Now I would like to distinguish the genuine friendship from the “friend-zone”.  We men have our flaws, but women have their’s also.  Women, even the most attractive, have an insecure nature and often need validation.  Women find different ways to satisfy that validation.  For some, they do so by finding “floaters”, that is, guys they will keep in the “friend-zone”.  Some of them love having guys around them who are attracted to them, but will never get what they want.  It gives them an endless supply of validation.  This is a very one-sided relationship, bordering on emotionally abusive, and is certainly not friendship.  Both parties are selfish in their own ways.  The guy hangs around pretending to be a “friend”, but wants her physically instead.  (Yes, I know that he often thinks he’s “in love”)  She keeps him around, knowing that the situation is torment for him, because it makes her feel a little better about herself.  This is the dreaded “friend-zone”, and one way or the other, it needs to be ended.

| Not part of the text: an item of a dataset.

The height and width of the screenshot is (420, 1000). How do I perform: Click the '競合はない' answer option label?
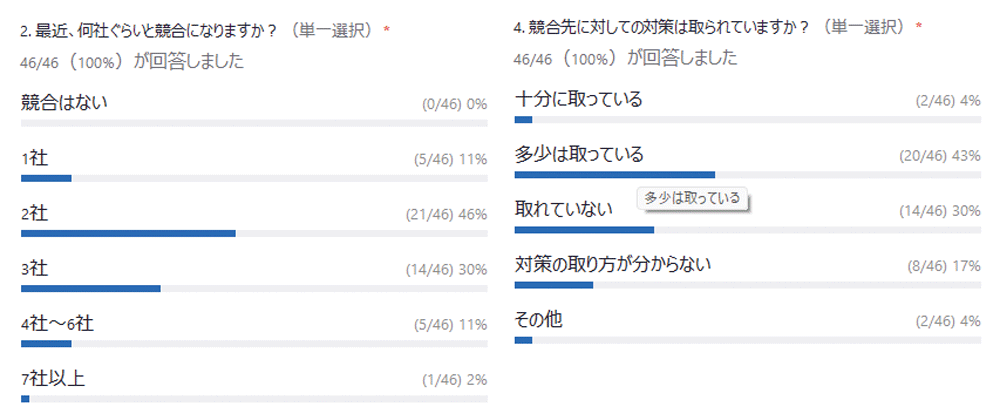pyautogui.click(x=64, y=101)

First, here is my advice for the one who is “in love” but in the “friend-zone”.  (I’m writing from a guy’s perspective, but this could also be a girl.)  If you haven’t already, you need to confront her about how you feel.  I don’t know how it will turn out, but anything is better than this.  If she is interested in you as more than a friend, great!  If not, however, you need to know now.  If she is unaware of how you feel, but she cares about you as a friend, than she doesn’t want to keep hurting you.  If, however, she has you “friend-zoned”, then you need to cut off her supply of validation.  In this case, you may think you love her, but you actually love who you think she is.  If she was truly worth loving, she wouldn’t knowingly hurt you this way.  Confront her, find out where you stand, and if you are indeed friend-zoned, here’s what happens next.  First, it’s heartbreak.  Self-loathing might accompany this.  It’s natural for a little bit, maybe a few weeks depending on the severity.  But anger must follow.  You must realize there’s nothing wrong with you, but with her (Could be him if it’s the other way around).  Be angry, it’s healthy.  You may say some harsh words, but get it out of your system, and then move on.

Lastly, here is my advice if you find yourself on the receiving end of this desire.  First, if you are knowingly friend-zoning someone, cut it out!  It’s cruel.  You are not being kind to this person by “sparing their feelings”.  More than likely, however, you have just started to realize that this friend you care about has more romantic feelings for you, and you don’t feel the same way.  You need to confront this person.  I don’t know how it will affect the friendship, but I can tell you that the longer you wait, the more you will hurt your friend.  Confront them and get it over with.  If it ends the friendship, it was ending anyway.  But you may be able to salvage the friendship.  If the person is severely heart broken, but you both still want to keep the friendship, I’d recommend some time apart to heal and for the heartbroken party to find some perspective.  You can say things like, “there’s someone out there for you”.  It won’t help much, but it certainly won’t hurt.  They have to realize this for themselves.  You can’t end their pain, but you can at least stop dragging it out.  It’s really the kindest thing you can do, though it may not feel like it at the time.  For girls, especially, don’t drop subtle hints.  He won’t get it.  The best way with guys is to be straight forward.  It’s like pulling a piece of duct tape off of a hairy chest, or maybe waxing your legs.  Do it in one quick pull, RIGHT OFF!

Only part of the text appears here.